• **What is needed**: Quote the lines of the records below exactly, starting at the line that contains "The width and height of the screenshot is (640, 401)." and ending at the line that contains "Action: [x=347, y=773]", both included.

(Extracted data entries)
====
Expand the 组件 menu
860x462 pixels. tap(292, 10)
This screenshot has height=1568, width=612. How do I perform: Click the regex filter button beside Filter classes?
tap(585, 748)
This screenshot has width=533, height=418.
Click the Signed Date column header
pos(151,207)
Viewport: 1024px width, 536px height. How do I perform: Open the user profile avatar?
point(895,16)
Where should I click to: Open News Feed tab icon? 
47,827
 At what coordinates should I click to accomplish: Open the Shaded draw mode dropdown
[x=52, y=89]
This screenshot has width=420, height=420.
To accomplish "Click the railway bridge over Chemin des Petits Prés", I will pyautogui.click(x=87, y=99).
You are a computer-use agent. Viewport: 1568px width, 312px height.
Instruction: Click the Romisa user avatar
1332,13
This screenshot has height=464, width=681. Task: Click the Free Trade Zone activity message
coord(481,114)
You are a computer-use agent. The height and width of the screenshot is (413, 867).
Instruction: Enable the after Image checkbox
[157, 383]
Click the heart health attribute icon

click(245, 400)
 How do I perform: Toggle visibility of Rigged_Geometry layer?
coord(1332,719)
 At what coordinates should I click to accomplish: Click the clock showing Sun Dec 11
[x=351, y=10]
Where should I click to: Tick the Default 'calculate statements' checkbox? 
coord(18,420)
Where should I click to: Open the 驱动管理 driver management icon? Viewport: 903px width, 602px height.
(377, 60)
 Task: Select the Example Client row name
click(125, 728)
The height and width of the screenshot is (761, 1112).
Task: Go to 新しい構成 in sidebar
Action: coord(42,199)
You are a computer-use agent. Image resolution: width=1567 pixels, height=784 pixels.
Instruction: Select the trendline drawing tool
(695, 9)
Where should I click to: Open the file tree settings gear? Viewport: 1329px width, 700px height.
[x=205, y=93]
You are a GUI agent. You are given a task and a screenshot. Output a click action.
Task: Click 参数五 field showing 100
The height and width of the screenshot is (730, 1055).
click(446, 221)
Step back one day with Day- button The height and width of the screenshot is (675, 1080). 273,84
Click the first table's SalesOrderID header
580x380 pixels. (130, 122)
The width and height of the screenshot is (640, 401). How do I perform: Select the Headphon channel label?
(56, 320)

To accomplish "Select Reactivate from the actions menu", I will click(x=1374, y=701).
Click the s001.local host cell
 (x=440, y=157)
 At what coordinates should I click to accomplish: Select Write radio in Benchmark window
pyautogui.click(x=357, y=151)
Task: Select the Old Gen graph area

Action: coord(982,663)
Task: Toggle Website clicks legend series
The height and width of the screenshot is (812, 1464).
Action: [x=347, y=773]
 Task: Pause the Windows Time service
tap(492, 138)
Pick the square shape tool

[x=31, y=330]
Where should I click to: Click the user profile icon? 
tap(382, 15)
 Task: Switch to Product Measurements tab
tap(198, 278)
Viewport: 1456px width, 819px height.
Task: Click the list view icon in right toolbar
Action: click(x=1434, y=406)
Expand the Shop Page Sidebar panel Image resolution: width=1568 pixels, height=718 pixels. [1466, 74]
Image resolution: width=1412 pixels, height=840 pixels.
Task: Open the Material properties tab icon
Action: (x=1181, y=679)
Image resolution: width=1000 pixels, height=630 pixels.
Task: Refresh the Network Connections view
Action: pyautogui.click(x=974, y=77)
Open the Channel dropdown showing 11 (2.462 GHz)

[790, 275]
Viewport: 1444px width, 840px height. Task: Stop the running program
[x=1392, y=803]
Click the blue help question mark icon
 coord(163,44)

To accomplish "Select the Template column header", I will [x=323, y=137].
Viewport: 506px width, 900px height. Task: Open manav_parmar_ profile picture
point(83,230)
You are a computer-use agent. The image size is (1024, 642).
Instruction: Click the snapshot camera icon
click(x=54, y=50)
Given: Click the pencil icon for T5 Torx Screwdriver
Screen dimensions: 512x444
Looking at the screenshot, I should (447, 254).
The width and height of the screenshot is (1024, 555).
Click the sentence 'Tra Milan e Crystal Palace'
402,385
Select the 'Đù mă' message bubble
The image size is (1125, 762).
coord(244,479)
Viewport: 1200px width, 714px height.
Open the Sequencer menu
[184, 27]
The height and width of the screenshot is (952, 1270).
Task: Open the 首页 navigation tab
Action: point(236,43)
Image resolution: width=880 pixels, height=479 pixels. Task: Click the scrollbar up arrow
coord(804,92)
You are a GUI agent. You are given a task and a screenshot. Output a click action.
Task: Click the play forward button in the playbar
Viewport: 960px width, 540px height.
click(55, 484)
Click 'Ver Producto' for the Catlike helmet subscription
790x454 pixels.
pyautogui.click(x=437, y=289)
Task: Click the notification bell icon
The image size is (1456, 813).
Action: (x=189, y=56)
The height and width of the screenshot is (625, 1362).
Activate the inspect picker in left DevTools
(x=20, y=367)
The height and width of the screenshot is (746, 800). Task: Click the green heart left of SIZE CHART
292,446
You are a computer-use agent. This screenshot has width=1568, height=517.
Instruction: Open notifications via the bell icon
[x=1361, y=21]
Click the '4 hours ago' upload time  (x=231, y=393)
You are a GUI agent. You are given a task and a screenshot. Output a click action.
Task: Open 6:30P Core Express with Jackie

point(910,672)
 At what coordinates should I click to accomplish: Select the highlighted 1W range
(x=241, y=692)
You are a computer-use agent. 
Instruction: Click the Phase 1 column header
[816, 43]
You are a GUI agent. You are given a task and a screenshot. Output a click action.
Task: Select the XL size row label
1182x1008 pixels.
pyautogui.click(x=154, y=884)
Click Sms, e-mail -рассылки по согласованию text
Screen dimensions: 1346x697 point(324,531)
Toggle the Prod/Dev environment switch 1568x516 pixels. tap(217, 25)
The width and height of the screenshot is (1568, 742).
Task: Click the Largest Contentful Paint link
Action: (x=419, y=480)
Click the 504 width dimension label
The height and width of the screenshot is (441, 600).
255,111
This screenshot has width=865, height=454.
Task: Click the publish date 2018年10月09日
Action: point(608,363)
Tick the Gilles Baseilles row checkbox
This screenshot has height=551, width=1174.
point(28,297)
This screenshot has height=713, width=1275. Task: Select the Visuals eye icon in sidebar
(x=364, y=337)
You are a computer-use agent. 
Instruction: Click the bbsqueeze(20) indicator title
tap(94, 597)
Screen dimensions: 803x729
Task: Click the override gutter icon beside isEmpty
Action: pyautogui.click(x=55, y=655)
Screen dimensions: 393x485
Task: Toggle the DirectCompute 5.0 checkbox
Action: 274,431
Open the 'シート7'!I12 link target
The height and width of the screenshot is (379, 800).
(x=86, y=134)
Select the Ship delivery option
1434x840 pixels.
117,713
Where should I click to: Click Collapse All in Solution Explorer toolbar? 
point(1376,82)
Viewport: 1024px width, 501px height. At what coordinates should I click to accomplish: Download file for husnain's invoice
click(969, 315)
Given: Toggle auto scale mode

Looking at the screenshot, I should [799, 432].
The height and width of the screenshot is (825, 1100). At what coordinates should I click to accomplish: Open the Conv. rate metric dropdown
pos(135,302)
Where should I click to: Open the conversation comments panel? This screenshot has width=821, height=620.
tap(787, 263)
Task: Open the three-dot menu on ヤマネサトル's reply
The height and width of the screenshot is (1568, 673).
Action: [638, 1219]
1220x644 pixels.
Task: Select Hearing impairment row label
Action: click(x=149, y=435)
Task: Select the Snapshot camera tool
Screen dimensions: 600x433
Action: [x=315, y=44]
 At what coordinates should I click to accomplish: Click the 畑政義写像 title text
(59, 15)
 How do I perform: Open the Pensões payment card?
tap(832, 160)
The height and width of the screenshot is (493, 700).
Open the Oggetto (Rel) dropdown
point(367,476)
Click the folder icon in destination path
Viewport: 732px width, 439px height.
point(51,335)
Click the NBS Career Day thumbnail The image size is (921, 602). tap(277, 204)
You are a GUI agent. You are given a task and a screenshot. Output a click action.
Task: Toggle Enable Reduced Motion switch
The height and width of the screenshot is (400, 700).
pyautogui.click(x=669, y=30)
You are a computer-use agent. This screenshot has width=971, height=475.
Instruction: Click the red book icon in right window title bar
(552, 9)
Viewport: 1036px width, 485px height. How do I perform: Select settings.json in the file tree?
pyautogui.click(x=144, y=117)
====
• **Task response**:
The width and height of the screenshot is (640, 401). How do I perform: Select the Headphon channel label?
(56, 320)

To accomplish "Select Reactivate from the actions menu", I will click(x=1374, y=701).
Click the s001.local host cell
 (x=440, y=157)
 At what coordinates should I click to accomplish: Select Write radio in Benchmark window
pyautogui.click(x=357, y=151)
Task: Select the Old Gen graph area

Action: coord(982,663)
Task: Toggle Website clicks legend series
The height and width of the screenshot is (812, 1464).
Action: [x=347, y=773]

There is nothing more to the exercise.